By 1928 Texaco had done what no competitor had managed: it was selling gasoline in all 48 states under a single brand and a single red star. That national footprint, paired with relentless advertising, made the star one of the most familiar images on the American roadside for the next half century.
Radio and, later, television cemented the brand in popular culture. "Texaco Star Theatre" made Milton Berle a household name, and the promise that you could "Trust your car to the man who wears the star" turned service-station attendants into brand ambassadors in crisp uniforms and bow ties.
Texaco’s emblem — a white-bordered red star with a green "T" at its center — has survived more than a century with only gentle refinement.
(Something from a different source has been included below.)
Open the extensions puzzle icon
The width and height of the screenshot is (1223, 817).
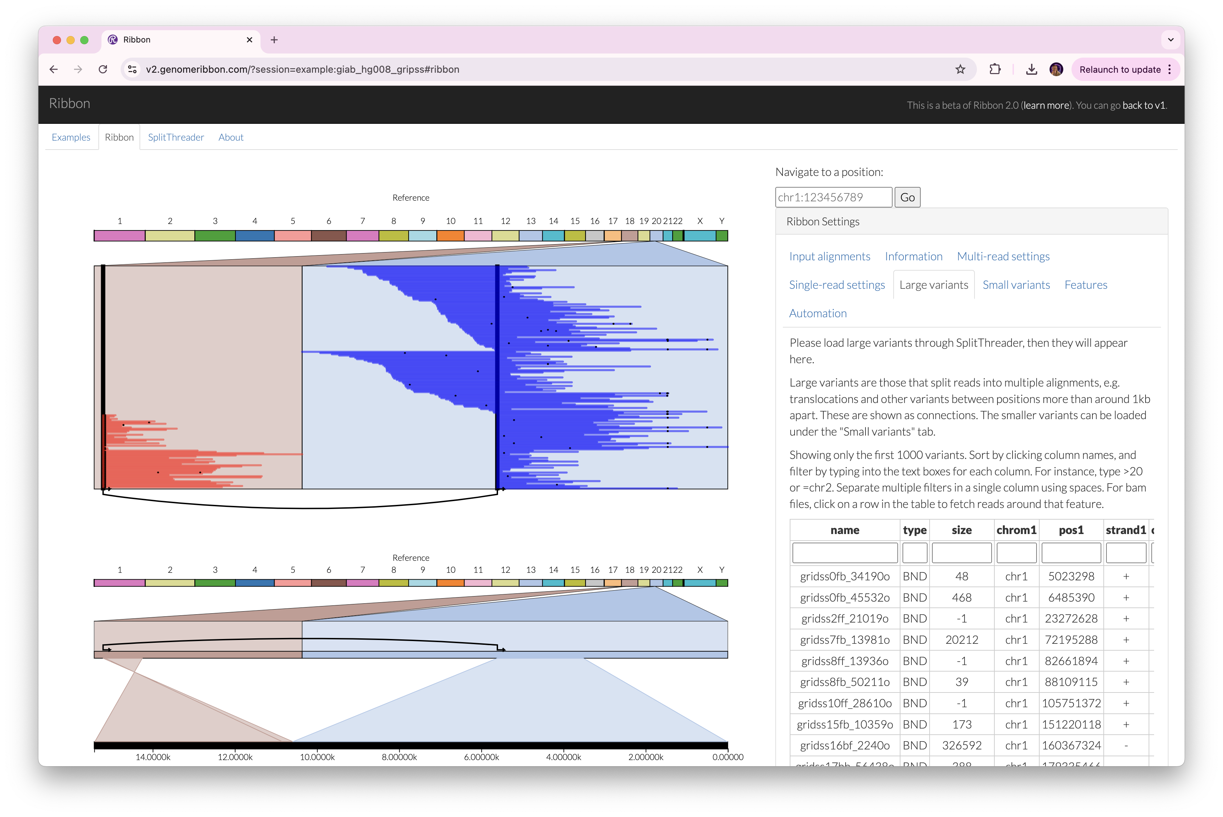point(994,69)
The bold, high-contrast graphic reads instantly from a distance, which is exactly why it dominates so many collectible sign shapes.
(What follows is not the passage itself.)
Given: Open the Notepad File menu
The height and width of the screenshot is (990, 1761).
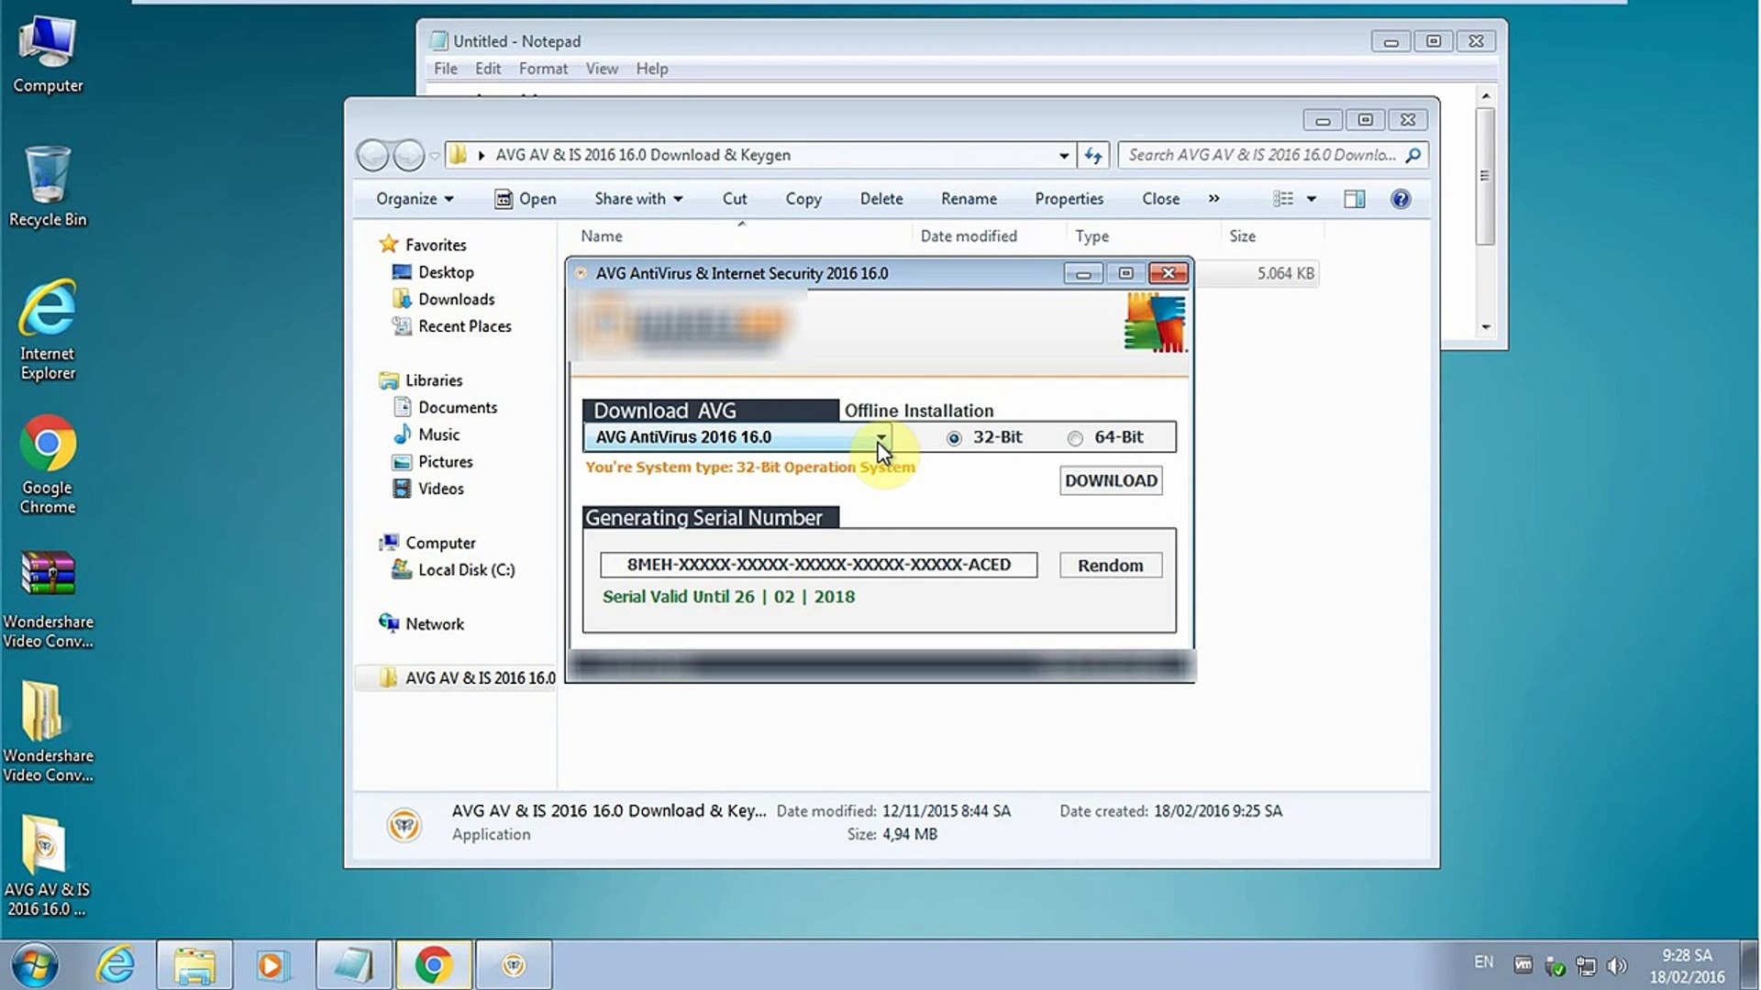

The round-topped, narrow-necked porcelain identification sign — the "banjo" shape — is Texaco’s most iconic format and a cornerstone of any serious collection.
Pump globes for Texaco’s "Fire-Chief" gasoline, complete with a fireman’s helmet graphic, are among the most sought-after and reproduced globes in the hobby.
Sky Chief (premium) and Fire-Chief (regular) pump plates and globes let collectors assemble a matched, period-correct pump island.
Early Texaco signage carries an ornate star-in-a-"T" crest, heavy on serifs and detail.
The Fire-Chief brand and its fireman graphics define the classic pre-war look; banjo signs proliferate.
The clean red-star-and-"T" on a white ground reaches its most familiar, minimal form on big porcelain station signs.